Stated task: Collect every line of the rows below that contains the word "perform" and copy each one out.

⁂

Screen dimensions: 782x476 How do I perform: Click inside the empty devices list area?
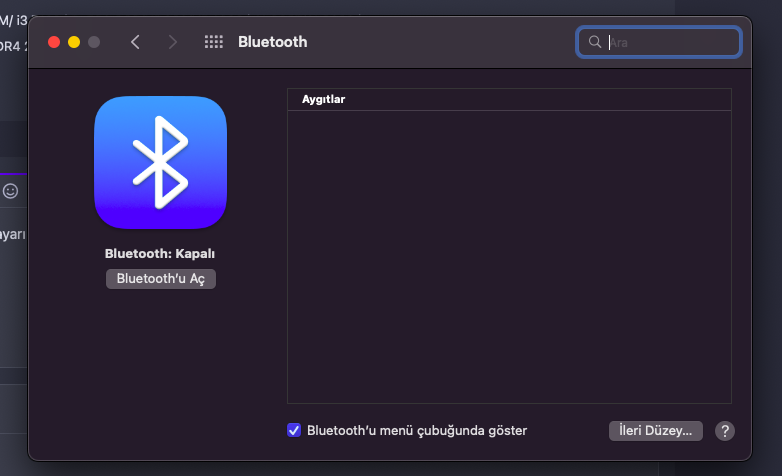click(x=509, y=255)
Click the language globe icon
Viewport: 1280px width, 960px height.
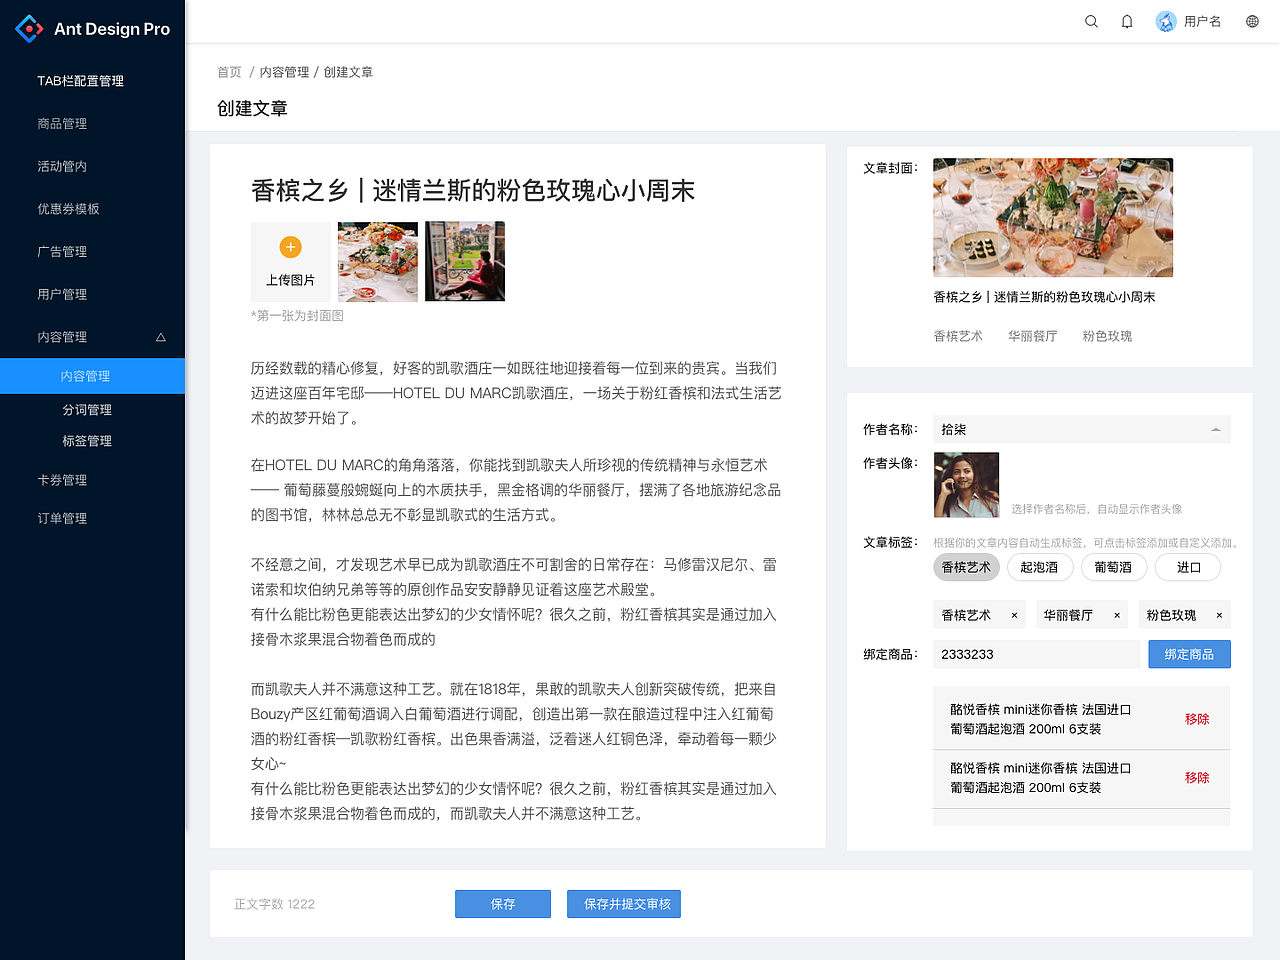click(x=1250, y=20)
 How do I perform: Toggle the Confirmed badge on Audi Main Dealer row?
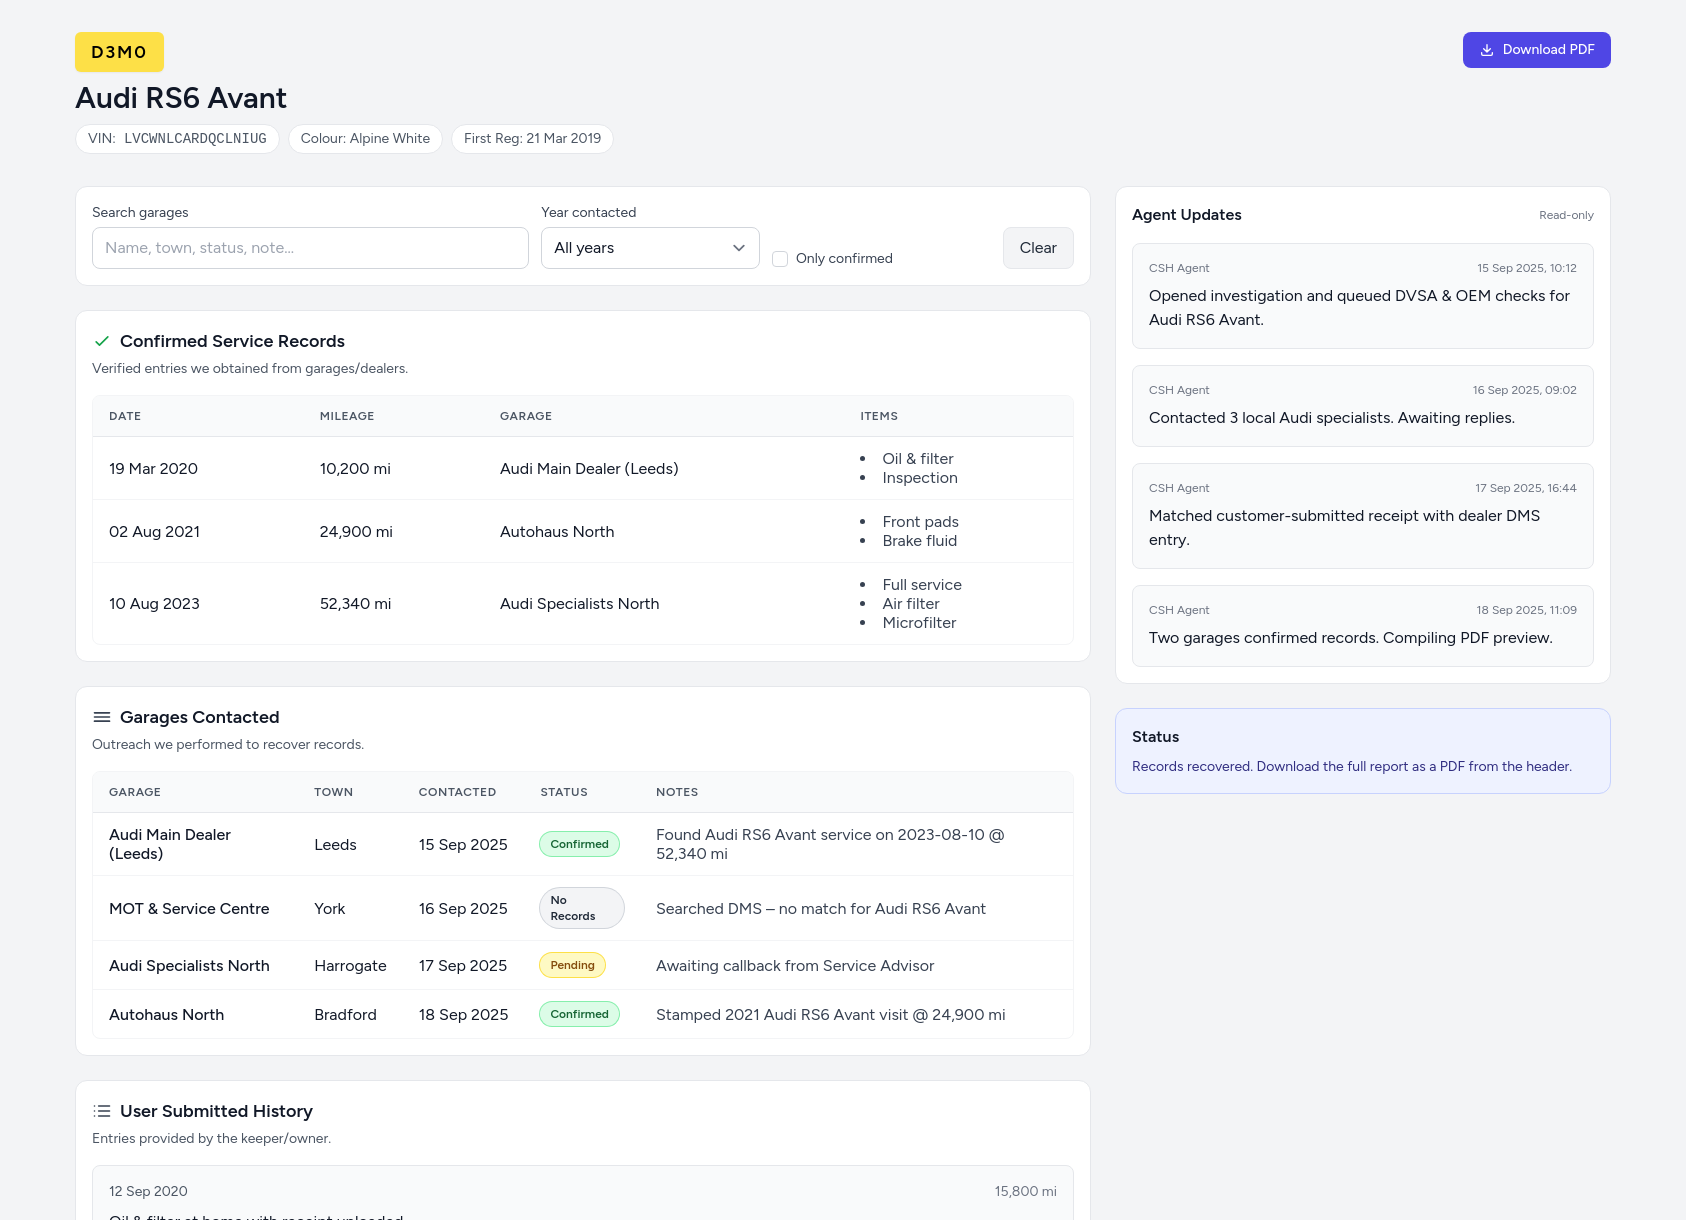(x=579, y=843)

⁂

Complete output:
Screen dimensions: 782x476 How do I perform: Click inside the empty devices list area?
 How do I perform: Toggle the Confirmed badge on Audi Main Dealer row?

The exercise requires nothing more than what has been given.